Mon chat a fait le tour du monde car il vivait avec nous sur le bateau. Il s’appelle Cat. Le bateau se trouve au sud de Nouméa dans une baie à côté de Port Moselle, dans la marina située juste à côté : la Marina Port du Sud. Jusqu’alors, j’avais réussi à ne pas être sentimental par rapport à cela mais en ce moment, je suis dans une étape difficile.
Le bateau s’appelle Le Colibri. Tous les bateaux que l’on a eus, on leur a donné un nom d’oiseau. J’ai déjà des photos de ce bateau, mais une réalisée par une photographe, avec votre œil photographique, je serais vraiment heureux. Je ne veux pas que ce soit quelqu’un d’autre qui réalise cette image, car c’est vous que j’ai rencontré et à qui j’ai raconté mon histoire. C’est vous qui m’avez proposé cette démarche, ça n’aurait pas le même sens.
J’ai vraiment besoin de cette photo, ça a toujours été mon coup de cœur depuis que vous m’avez proposé ce projet.
Je suis content que vous acceptiez ce voyage, car j’ai la sensation que je n’ai pas pu finir ce que j’avais à faire.
Laurent, 56 ans
Je pense à un beau paysage qui me rappelle la mer ou la montagne. Une photographie qui serait en relation avec la nature. J’aime respirer l’air frais, ça me détend.
J’aimerais une image des Salines en Basse-Normandie, près de Granville à Bricqueville-sur-Mer. Ce sont en fait des présalés où il y a des moutons qui mangent l’herbe. Derrière, il y a la mer.
Avec deux de mes amis, on allait souvent ramasser des coquillages là-bas sur la plage, lors de la marée basse.

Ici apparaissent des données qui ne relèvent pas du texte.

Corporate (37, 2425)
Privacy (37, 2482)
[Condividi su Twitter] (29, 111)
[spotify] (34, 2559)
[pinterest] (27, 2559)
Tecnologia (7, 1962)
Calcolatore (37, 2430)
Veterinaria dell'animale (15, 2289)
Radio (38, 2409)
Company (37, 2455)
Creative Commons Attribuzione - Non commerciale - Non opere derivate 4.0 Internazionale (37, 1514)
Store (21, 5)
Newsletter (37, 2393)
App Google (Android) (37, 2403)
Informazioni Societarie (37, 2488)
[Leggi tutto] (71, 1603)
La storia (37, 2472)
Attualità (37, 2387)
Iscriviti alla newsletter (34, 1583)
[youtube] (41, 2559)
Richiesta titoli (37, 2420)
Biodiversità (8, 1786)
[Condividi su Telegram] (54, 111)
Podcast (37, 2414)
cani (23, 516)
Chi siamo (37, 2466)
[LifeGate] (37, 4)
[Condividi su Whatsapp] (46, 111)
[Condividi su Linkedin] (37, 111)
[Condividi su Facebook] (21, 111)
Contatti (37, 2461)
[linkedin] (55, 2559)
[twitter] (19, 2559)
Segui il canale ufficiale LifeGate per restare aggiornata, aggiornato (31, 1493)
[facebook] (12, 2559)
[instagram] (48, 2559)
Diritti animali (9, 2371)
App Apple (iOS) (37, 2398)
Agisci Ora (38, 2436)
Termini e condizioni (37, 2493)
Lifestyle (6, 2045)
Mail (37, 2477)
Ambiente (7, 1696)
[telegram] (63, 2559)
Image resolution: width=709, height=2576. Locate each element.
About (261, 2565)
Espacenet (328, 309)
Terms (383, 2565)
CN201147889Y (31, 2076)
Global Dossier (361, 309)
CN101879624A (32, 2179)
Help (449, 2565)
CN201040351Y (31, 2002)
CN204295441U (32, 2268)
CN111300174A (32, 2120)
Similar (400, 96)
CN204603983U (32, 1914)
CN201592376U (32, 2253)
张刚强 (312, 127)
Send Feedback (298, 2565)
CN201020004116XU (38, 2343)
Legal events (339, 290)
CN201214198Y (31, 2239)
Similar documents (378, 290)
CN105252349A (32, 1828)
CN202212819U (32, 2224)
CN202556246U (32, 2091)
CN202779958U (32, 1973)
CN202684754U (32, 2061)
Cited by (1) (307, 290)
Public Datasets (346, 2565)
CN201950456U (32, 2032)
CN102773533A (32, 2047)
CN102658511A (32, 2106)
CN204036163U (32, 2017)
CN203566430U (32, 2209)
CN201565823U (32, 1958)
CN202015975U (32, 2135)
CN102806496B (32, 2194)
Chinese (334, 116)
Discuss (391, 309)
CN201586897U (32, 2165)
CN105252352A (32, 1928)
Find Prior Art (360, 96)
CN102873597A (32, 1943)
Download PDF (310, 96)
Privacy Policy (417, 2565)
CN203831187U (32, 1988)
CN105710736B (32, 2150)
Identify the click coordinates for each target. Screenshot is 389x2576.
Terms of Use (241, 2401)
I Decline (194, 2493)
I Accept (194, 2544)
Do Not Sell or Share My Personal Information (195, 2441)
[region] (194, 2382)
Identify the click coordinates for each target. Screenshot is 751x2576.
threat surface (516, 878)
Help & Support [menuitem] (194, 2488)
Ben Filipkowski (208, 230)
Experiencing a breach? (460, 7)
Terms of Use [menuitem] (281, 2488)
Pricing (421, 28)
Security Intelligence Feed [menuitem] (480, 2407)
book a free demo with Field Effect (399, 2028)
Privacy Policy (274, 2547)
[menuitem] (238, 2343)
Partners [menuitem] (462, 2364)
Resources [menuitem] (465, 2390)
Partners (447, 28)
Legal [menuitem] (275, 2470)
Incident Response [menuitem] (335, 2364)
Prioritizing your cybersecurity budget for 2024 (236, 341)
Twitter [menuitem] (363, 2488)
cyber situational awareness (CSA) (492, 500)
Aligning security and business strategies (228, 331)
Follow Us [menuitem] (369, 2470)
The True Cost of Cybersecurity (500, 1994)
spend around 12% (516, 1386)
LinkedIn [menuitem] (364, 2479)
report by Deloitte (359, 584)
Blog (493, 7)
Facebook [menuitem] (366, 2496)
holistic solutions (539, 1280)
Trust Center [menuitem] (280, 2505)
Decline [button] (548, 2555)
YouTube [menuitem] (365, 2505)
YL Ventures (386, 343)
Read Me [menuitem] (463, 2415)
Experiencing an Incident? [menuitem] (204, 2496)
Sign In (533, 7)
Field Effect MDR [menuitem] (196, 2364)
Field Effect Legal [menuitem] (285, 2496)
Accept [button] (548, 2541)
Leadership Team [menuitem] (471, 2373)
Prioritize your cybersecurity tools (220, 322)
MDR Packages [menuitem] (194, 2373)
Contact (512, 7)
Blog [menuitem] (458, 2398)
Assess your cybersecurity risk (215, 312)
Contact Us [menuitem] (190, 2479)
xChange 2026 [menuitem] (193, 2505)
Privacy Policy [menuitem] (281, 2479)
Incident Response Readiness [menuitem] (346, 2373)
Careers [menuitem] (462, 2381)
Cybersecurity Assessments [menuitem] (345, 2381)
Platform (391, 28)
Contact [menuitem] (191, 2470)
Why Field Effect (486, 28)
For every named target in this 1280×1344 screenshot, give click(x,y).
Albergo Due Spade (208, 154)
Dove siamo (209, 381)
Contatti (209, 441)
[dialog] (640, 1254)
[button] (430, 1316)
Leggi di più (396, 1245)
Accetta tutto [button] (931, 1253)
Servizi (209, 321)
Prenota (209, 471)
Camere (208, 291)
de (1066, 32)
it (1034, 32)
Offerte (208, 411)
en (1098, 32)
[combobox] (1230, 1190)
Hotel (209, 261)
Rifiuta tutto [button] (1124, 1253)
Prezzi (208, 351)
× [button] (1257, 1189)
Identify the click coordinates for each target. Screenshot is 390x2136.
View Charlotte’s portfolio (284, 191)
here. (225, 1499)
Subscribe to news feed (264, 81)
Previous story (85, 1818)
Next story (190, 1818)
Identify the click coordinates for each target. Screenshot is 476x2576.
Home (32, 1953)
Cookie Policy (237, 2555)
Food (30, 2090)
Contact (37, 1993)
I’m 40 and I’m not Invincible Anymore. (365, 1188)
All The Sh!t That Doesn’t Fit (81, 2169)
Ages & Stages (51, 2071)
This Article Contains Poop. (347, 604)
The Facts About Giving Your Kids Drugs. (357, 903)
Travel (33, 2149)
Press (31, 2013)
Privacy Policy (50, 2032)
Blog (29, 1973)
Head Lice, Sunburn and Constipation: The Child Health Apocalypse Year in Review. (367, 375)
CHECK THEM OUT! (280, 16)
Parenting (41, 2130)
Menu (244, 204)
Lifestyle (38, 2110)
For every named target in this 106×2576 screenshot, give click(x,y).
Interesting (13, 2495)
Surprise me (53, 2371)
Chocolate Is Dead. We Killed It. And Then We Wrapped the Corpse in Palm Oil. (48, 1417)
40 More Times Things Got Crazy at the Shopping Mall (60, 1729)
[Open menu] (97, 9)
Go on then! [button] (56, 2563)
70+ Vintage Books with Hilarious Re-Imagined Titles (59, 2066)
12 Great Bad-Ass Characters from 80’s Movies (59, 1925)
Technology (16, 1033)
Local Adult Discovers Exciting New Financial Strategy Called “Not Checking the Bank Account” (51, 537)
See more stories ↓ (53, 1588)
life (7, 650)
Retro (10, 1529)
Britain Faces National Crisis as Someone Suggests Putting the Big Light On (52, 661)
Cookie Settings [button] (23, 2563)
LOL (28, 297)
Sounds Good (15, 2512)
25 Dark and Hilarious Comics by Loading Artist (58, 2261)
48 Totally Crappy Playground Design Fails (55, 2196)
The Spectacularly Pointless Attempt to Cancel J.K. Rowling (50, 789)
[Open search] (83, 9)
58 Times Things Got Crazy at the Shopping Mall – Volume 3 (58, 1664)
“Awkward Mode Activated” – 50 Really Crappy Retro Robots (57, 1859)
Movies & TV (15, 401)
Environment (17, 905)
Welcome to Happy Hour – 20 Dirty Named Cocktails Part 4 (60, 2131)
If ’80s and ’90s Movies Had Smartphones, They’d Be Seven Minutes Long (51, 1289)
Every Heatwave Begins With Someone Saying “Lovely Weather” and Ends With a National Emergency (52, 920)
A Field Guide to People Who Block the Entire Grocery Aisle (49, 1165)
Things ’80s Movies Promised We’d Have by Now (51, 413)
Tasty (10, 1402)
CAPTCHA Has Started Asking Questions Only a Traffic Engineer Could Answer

L’un d’entre eux est malheureusement décédé d’un cancer cette année.
J’aimerais une photo de la plage avec les coquillages et si possible avec des gens qui ramassent des palourdes. Cette image me rappellerait des souvenirs et de bons moments passés avec cet ami.
Marielle, 44 ans
La première idée qui me vient à l’esprit est une photographie de l’Arc de Triomphe, vu depuis les Champs-Elysées.
J’habite en Guadeloupe, et je suis venue pour la première fois à Paris il y a trente ans. Ce monument est un de mes premiers souvenirs de Paris. Je ressens quelque chose de particulier quand je vois l’Arc de Triomphe. Bientôt, j’irai le revoir en personne.
J’imagine une photo avec des gens ou un peu de vie. Cette photographie représenterait pour moi de très bons souvenirs. Je ramènerai le tirage en Guadeloupe.
Catherine, 44 ans
J’habite en Picardie près d’Abbeville. J’aimerais une photo de Paris, de la Tour Eiffel tout simplement. Je n’ai jamais pris le temps d’aller la voir de près. Avec mon mari, on a prévu de se faire un week-end à Paris. C’est un joli symbole de Paris, une ville que je ne connais pas bien. Je ne pense pas à une photographie en particulier car je n’y suis jamais allée mais à une image en noir et blanc.
Paris m’évoque aussi mon cancer, du fait de mon hospitalisation à l’Institut Curie. Et en même temps, cette photographie serait le signe d’un projet, le projet d’y aller.
Mady, 36 ans
Je pense au Parc des Buttes Chaumont. C’est un parc que j’ai pu découvrir à la télévision. J’ai toujours souhaité y aller mais par manque de temps, ça ne s’est pas fait.
Je me souviens que ce jardin a des cascades d’eau. Ce qui m’avait plu c’est le fait que lorsque l’on rentre à l’intérieur, on a l’impression d’être ailleurs. Pourtant, on se trouve à Paris, c’est un jardin au milieu de la ville. Il y a des bancs sur lesquels on peut s’assoir, de la verdure, des activités à faire.
J’aimerais une photo de la cascade ou de ses chutes d’eau. Pour moi, elle représente le lâcher prise. Souvent on veut tout contrôler, tout gérer et c’est stressant. Regarder la cascade apaise et permet d’avoir ce lâcher prise.